Once a week we watch TV on our ‘renewal’ night, this is our community recreation. Last night we watched a film about the Giant Hornets which wreck havoc in Japan by decimating the domestic European honey bee population. The female workers, loyal to their Queen, feed the growing larvae and for that they need ‘meat’. So the workers go and raid hives for their larvae then feed them to the ever growing population of avaricious hornet larvae.
The local bee keepers destroy Hornets nests. In the film a Buddhist monk, who harvests honey each year by attracting wild honey bees to his hives, does not do this. Interestingly enough the wild bees were better adapted to protecting their hives than the European ones. They simply smother the scouting Hornet by swarming all over it and flap their wings to raise the temperature. Hornets can’t take the extra heat and are thus effectively cooked to death.
One of the monks remarked how interesting it was to watch ones mind while watching the hornets wrecking havoc killing the honey bees and the general death and destruction depicted in the film. With my renewed audio awareness what I was noticing were the sounds. You could hear the munching and crunching and buzzing. I was wondering how on earth the film crew managed to catch the sounds, or were they sound effects…

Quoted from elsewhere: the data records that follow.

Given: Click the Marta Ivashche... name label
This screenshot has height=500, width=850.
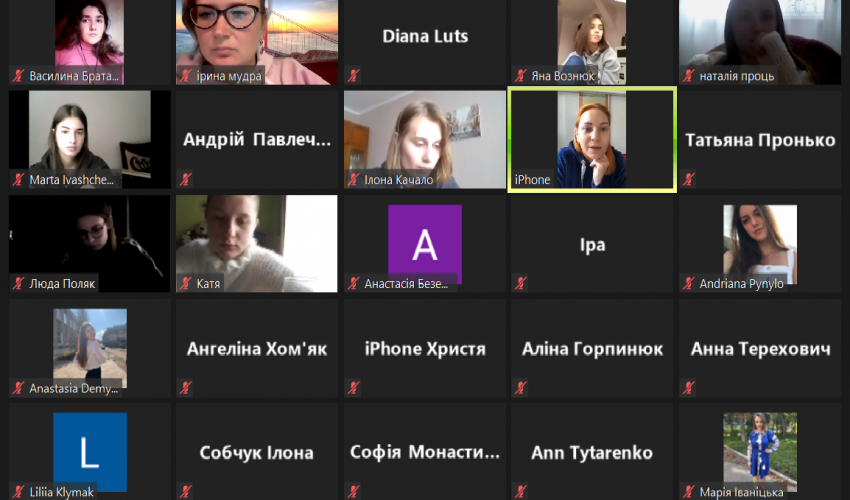Looking at the screenshot, I should (72, 180).
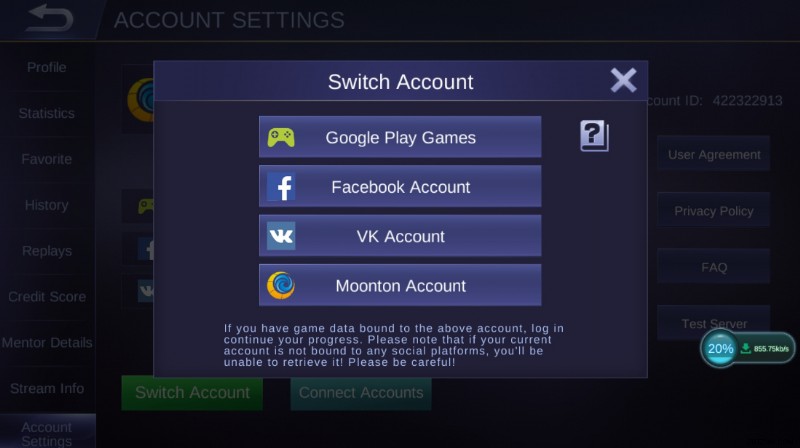This screenshot has width=800, height=448.
Task: Open the Credit Score tab
Action: point(47,296)
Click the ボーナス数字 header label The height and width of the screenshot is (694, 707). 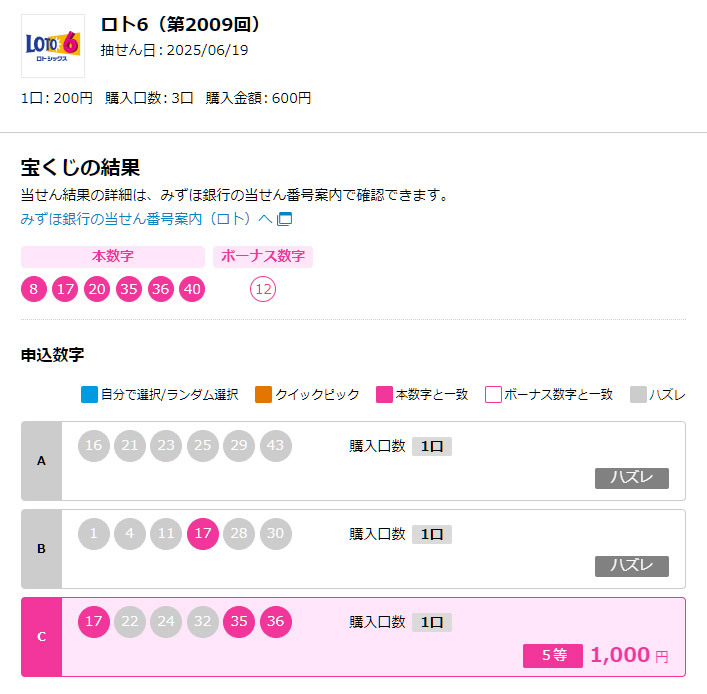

I’m not sure why in particular these hornets, and the film, grabbed my attention. I do however now remember that the monk in the film had been attacked by a swarm of the Giant Hornets as a child and survived. Now each year he seems to seek out the all important Queen who, early in the season, feeds on tree sap and is easy to spot. He could have been afraid of them, he could at least keep his distance but actually he appears to loves them as he loves the wild honey bees too.
Interesting the choices we can make in life, and how choices in the natural world are few.